▶ [Directions]: Restate each entry exactly, without pictures.

"""

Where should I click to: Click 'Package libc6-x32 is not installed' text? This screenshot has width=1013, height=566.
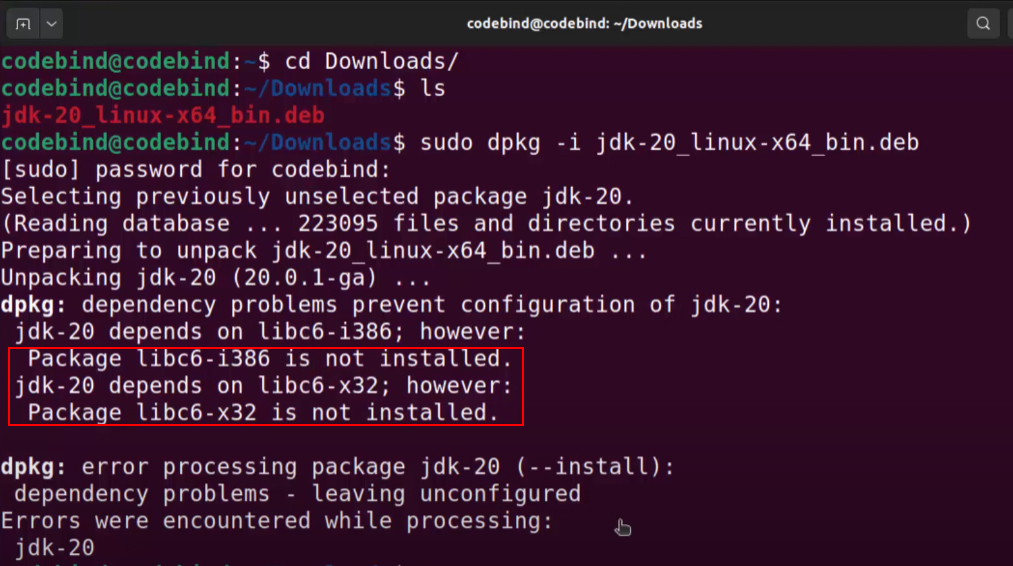click(x=262, y=413)
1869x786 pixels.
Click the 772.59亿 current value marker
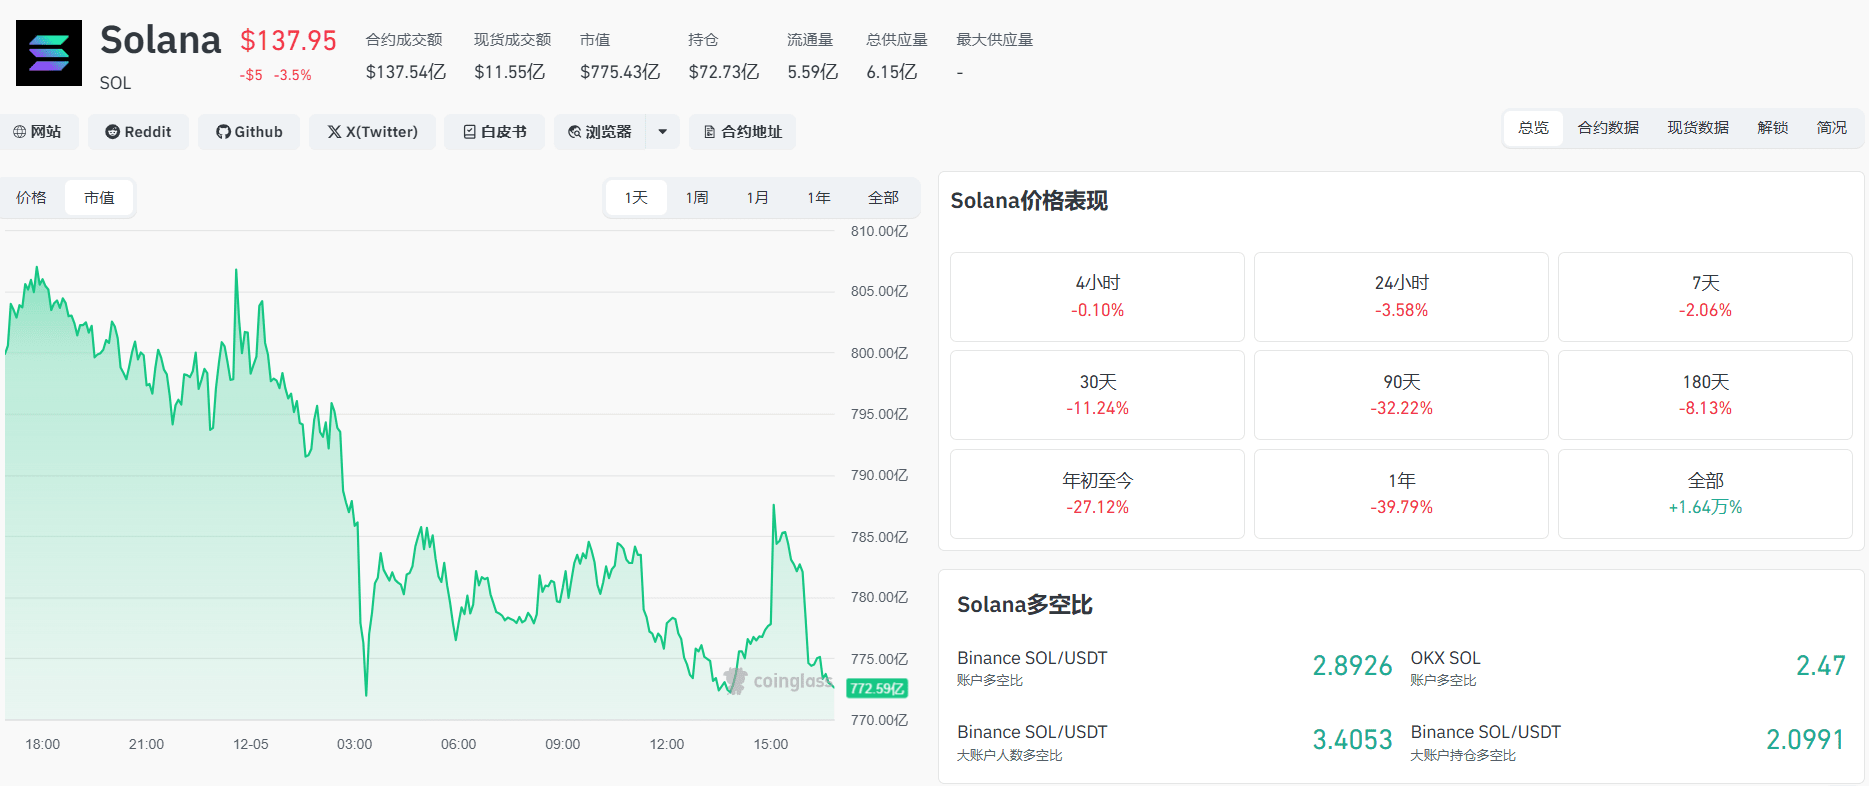click(x=877, y=688)
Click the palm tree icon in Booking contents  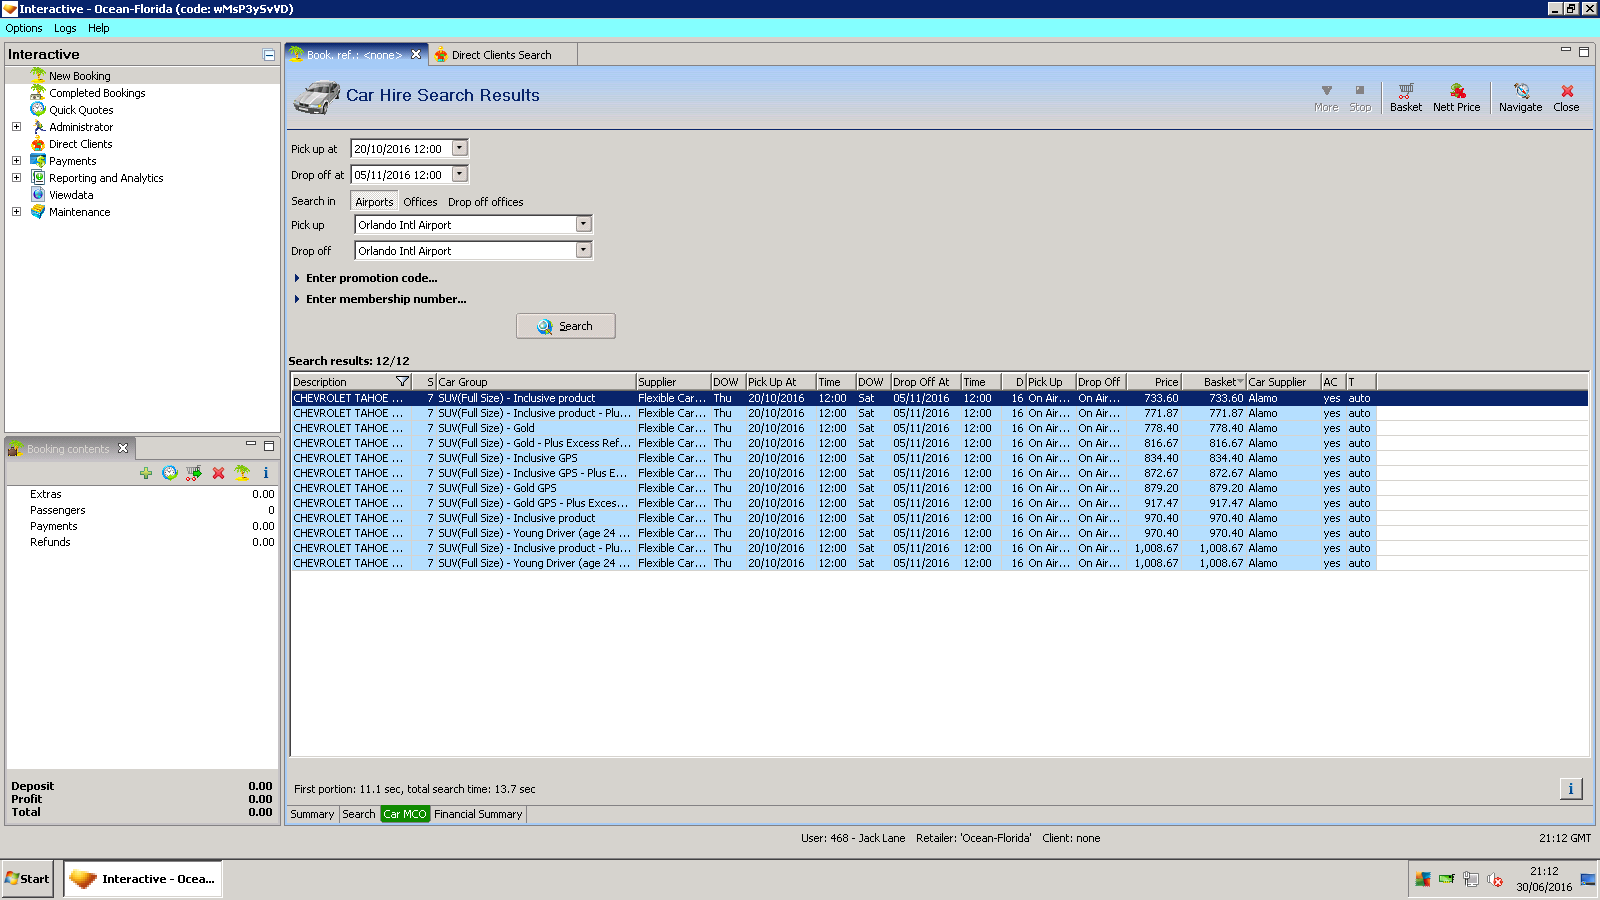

"""

▶ [Exercise result]:
Where should I click to: Click 'Package libc6-x32 is not installed' text? This screenshot has width=1013, height=566.
click(x=262, y=413)
1869x786 pixels.
Click the 772.59亿 current value marker
click(x=877, y=688)
Click the palm tree icon in Booking contents  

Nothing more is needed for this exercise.